* _Aim of the task_
Below are some records; reproduce them exactly.

START Supplied records

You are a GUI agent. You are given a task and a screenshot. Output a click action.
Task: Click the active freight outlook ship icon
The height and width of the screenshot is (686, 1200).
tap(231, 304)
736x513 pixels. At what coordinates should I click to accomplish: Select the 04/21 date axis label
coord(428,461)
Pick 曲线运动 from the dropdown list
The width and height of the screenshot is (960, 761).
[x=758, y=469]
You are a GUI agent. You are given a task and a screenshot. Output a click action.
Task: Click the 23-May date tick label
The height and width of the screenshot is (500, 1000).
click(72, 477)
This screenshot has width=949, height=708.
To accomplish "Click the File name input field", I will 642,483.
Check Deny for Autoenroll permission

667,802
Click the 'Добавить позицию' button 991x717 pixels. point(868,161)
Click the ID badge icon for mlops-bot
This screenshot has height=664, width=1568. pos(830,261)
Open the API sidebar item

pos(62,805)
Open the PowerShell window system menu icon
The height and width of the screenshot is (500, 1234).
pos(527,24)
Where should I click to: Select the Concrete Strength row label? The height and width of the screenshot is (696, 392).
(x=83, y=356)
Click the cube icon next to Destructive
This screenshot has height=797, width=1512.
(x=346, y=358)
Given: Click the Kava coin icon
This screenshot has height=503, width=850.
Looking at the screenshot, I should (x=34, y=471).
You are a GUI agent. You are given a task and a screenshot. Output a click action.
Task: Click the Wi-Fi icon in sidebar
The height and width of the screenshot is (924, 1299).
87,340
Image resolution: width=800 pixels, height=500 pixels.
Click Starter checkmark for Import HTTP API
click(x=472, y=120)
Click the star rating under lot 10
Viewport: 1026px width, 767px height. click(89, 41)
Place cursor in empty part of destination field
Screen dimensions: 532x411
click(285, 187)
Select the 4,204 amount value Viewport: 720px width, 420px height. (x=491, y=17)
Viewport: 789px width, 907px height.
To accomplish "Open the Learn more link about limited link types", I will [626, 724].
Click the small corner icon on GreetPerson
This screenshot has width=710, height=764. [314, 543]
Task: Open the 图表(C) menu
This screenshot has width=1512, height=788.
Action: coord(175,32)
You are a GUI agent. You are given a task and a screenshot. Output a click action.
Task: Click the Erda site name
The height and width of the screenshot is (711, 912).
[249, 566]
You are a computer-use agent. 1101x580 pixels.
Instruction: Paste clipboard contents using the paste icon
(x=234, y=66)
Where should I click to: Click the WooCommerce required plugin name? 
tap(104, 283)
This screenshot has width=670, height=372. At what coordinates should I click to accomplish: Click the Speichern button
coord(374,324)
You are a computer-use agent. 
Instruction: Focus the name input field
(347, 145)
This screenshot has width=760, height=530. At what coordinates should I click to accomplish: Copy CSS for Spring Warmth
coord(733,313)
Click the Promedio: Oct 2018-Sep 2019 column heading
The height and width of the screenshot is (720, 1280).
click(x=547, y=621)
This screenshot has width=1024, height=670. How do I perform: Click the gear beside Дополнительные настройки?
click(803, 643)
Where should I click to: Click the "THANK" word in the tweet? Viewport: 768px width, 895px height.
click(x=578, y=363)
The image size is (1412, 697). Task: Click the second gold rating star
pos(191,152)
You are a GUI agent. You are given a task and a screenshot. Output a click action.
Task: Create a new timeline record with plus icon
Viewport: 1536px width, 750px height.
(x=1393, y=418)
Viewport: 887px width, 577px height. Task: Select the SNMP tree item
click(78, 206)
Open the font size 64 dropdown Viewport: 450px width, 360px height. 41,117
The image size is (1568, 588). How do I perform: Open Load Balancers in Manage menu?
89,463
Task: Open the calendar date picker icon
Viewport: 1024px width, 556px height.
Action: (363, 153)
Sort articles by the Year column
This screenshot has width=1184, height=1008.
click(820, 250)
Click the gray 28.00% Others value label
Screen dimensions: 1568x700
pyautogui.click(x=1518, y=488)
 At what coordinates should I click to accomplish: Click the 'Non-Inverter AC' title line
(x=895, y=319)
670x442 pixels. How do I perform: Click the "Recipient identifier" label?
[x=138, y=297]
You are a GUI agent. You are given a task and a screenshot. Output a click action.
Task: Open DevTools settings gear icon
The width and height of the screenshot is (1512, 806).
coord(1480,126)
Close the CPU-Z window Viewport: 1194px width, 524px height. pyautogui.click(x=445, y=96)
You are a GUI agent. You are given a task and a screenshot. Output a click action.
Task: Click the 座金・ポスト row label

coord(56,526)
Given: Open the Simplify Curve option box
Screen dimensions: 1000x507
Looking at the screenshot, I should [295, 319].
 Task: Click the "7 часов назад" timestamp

END Supplied records

* _Response for this exercise_
You are a GUI agent. You are given a task and a screenshot. Output a click action.
Task: Click the active freight outlook ship icon
The height and width of the screenshot is (686, 1200).
tap(231, 304)
736x513 pixels. At what coordinates should I click to accomplish: Select the 04/21 date axis label
coord(428,461)
Pick 曲线运动 from the dropdown list
The width and height of the screenshot is (960, 761).
[x=758, y=469]
You are a GUI agent. You are given a task and a screenshot. Output a click action.
Task: Click the 23-May date tick label
The height and width of the screenshot is (500, 1000).
click(72, 477)
This screenshot has width=949, height=708.
To accomplish "Click the File name input field", I will 642,483.
Check Deny for Autoenroll permission

667,802
Click the 'Добавить позицию' button 991x717 pixels. point(868,161)
Click the ID badge icon for mlops-bot
This screenshot has height=664, width=1568. pos(830,261)
Open the API sidebar item

pos(62,805)
Open the PowerShell window system menu icon
The height and width of the screenshot is (500, 1234).
pos(527,24)
Where should I click to: Select the Concrete Strength row label? The height and width of the screenshot is (696, 392).
(x=83, y=356)
Click the cube icon next to Destructive
This screenshot has height=797, width=1512.
(x=346, y=358)
Given: Click the Kava coin icon
This screenshot has height=503, width=850.
Looking at the screenshot, I should (x=34, y=471).
You are a GUI agent. You are given a task and a screenshot. Output a click action.
Task: Click the Wi-Fi icon in sidebar
The height and width of the screenshot is (924, 1299).
87,340
Image resolution: width=800 pixels, height=500 pixels.
Click Starter checkmark for Import HTTP API
click(x=472, y=120)
Click the star rating under lot 10
Viewport: 1026px width, 767px height. click(89, 41)
Place cursor in empty part of destination field
Screen dimensions: 532x411
click(285, 187)
Select the 4,204 amount value Viewport: 720px width, 420px height. (x=491, y=17)
Viewport: 789px width, 907px height.
To accomplish "Open the Learn more link about limited link types", I will [626, 724].
Click the small corner icon on GreetPerson
This screenshot has width=710, height=764. [314, 543]
Task: Open the 图表(C) menu
This screenshot has width=1512, height=788.
Action: coord(175,32)
You are a GUI agent. You are given a task and a screenshot. Output a click action.
Task: Click the Erda site name
The height and width of the screenshot is (711, 912).
[249, 566]
You are a computer-use agent. 1101x580 pixels.
Instruction: Paste clipboard contents using the paste icon
(x=234, y=66)
Where should I click to: Click the WooCommerce required plugin name? 
tap(104, 283)
This screenshot has width=670, height=372. At what coordinates should I click to accomplish: Click the Speichern button
coord(374,324)
You are a computer-use agent. 
Instruction: Focus the name input field
(347, 145)
This screenshot has width=760, height=530. At what coordinates should I click to accomplish: Copy CSS for Spring Warmth
coord(733,313)
Click the Promedio: Oct 2018-Sep 2019 column heading
The height and width of the screenshot is (720, 1280).
click(x=547, y=621)
This screenshot has width=1024, height=670. How do I perform: Click the gear beside Дополнительные настройки?
click(803, 643)
Where should I click to: Click the "THANK" word in the tweet? Viewport: 768px width, 895px height.
click(x=578, y=363)
The image size is (1412, 697). Task: Click the second gold rating star
pos(191,152)
You are a GUI agent. You are given a task and a screenshot. Output a click action.
Task: Create a new timeline record with plus icon
Viewport: 1536px width, 750px height.
(x=1393, y=418)
Viewport: 887px width, 577px height. Task: Select the SNMP tree item
click(78, 206)
Open the font size 64 dropdown Viewport: 450px width, 360px height. 41,117
The image size is (1568, 588). How do I perform: Open Load Balancers in Manage menu?
89,463
Task: Open the calendar date picker icon
Viewport: 1024px width, 556px height.
Action: (363, 153)
Sort articles by the Year column
This screenshot has width=1184, height=1008.
click(820, 250)
Click the gray 28.00% Others value label
Screen dimensions: 1568x700
pyautogui.click(x=1518, y=488)
 At what coordinates should I click to accomplish: Click the 'Non-Inverter AC' title line
(x=895, y=319)
670x442 pixels. How do I perform: Click the "Recipient identifier" label?
[x=138, y=297]
You are a GUI agent. You are given a task and a screenshot. Output a click action.
Task: Open DevTools settings gear icon
The width and height of the screenshot is (1512, 806).
coord(1480,126)
Close the CPU-Z window Viewport: 1194px width, 524px height. pyautogui.click(x=445, y=96)
You are a GUI agent. You are given a task and a screenshot. Output a click action.
Task: Click the 座金・ポスト row label

coord(56,526)
Given: Open the Simplify Curve option box
Screen dimensions: 1000x507
Looking at the screenshot, I should [295, 319].
 Task: Click the "7 часов назад" timestamp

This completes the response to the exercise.